When it comes to campus ministry, one of the best ways to effectively reach an entire campus is by partnering and collaborating with other campus ministries. Guest blogger Brian Barela gives his perspective on this topic, and how the latest media technology can help us in our efforts to partner with one another.
Connections and Collaboration
The quality and quantity of your connections with other campus leaders directly relates to the amount of collaboration that occurs.
My biggest challenge as a campus minister is carving out time in between formal meetings to grow these relationships to the point where there is enough trust to partner.
A private Facebook group is an effective tool for increasing the connections with one another in between events.
Why does it need to be private?
To build trust and facilitate authentic relationships, the comments and updates shared in the group cannot be shared with the general community on Facebook.
Certainly you can create a public group but the kind of content that will be shared will be just like everything else on Facebook–mildly authentic and mostly superficial. By keeping it private, this allows more freedom to be authentic and go deeper in discussions and conversations.
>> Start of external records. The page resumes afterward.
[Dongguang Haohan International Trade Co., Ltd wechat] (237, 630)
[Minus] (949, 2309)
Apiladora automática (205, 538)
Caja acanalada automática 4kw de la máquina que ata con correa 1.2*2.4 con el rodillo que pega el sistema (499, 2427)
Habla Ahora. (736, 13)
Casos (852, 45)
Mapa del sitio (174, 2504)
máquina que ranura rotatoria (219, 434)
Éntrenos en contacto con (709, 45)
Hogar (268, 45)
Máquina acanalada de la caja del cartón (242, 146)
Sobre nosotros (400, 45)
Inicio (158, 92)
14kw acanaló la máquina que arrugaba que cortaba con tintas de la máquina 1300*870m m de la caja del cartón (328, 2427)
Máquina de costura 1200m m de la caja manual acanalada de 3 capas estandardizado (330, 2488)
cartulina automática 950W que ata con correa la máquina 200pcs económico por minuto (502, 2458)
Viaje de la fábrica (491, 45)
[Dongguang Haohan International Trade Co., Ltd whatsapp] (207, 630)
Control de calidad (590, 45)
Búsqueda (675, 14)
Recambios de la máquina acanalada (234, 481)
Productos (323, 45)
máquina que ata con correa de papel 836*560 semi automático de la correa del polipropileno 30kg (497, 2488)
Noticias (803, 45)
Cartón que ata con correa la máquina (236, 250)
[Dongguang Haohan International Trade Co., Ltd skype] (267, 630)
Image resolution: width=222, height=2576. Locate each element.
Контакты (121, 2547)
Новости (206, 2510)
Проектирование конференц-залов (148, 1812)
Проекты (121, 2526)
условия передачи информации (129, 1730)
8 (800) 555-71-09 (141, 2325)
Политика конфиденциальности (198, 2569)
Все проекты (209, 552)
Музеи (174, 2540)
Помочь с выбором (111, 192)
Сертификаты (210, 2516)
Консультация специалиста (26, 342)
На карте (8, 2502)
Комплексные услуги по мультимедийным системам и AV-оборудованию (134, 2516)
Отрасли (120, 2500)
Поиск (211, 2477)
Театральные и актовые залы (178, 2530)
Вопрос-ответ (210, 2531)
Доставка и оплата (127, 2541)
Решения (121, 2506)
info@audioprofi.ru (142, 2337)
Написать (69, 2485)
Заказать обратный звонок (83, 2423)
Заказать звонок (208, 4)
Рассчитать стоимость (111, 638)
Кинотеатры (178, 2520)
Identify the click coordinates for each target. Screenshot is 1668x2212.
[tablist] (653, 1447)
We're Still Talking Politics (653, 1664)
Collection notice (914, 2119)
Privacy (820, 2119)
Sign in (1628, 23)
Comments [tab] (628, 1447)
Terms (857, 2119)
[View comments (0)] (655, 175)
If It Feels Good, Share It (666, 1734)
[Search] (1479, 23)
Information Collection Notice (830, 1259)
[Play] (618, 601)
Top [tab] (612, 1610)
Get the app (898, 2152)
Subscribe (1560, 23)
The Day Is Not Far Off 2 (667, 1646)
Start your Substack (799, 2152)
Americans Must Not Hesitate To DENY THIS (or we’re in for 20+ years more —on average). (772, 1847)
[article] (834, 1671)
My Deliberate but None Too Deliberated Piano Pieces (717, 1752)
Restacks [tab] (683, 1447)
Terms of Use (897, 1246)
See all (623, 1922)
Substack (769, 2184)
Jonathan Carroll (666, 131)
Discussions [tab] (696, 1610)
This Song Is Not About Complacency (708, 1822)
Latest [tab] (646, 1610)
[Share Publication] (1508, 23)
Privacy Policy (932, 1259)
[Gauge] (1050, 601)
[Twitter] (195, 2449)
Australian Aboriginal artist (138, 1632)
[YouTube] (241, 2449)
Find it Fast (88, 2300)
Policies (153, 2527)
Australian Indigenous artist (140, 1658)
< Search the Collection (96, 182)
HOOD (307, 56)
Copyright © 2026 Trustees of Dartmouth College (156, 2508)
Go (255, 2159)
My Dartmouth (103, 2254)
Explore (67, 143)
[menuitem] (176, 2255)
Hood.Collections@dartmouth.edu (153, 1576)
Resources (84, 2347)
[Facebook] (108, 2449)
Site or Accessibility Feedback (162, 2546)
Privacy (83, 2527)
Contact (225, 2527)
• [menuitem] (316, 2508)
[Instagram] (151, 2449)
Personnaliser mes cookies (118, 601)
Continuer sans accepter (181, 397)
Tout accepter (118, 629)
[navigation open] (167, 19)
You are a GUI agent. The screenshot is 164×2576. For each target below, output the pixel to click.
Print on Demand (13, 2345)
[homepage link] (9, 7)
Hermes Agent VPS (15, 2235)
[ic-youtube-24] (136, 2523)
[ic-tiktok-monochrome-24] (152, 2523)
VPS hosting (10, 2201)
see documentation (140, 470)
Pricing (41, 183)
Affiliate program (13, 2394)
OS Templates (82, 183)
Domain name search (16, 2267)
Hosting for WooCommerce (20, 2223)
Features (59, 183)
Why does it need to be on Facebook?
If you are in college ministry, more than likely you are using Facebook as a primary communication tool.
For those campus ministers that are not used to using Facebook this can be a motivating reason to become more active on the service as well, which most always makes them more effective and relevant to those whom they are leading.
Using Facebook to increase Collaborative Connections
Ask each person to share a picture once a week from their life. This could be family, ministry, a place they like to eat or have coffee, etc. Pictures are THE currency in Facebook. They are the most uploaded kind of media and the most interacted with in terms of likes and comments.
Share a blog post or online article related to some realities or challenges that everyone faces. This can lead to some great discussion that may spill over to people meeting in person to talk more. It may also surface areas of similarity that would remain undiscovered at a formal meeting.
Read a book together and process the information in the group. Similar to the last, but physical books can be more motivating for people to commit to as they provide a greater sense of accountability (since they have to buy the book) and accomplishment (since everyone feels good when they finish a book).
How about you? What other kinds of things could you share to increase connections? Here’s a short video explaining facebook groups:
Brian Barela serves as the Director of New Media for Campus Crusade for Christ. Before that he spent seven years on campus, and was the first ministry in CCC to livestream their weekly meetings, and helped develop the paradigm for an integrated web presence that includes Facebook, SEO, Websites, and live-streaming. He blogs regularly here, tweets here, and can be added as a friend on Facebook here.
Justin Christopher11 years ago
We have groups for our students, Brian, but not one for our campus ministers. I think I will create a private group like this over the summer. Thanks for the advice.
Brian Barela11 years ago
you bet justin. great idea to use it over the summer!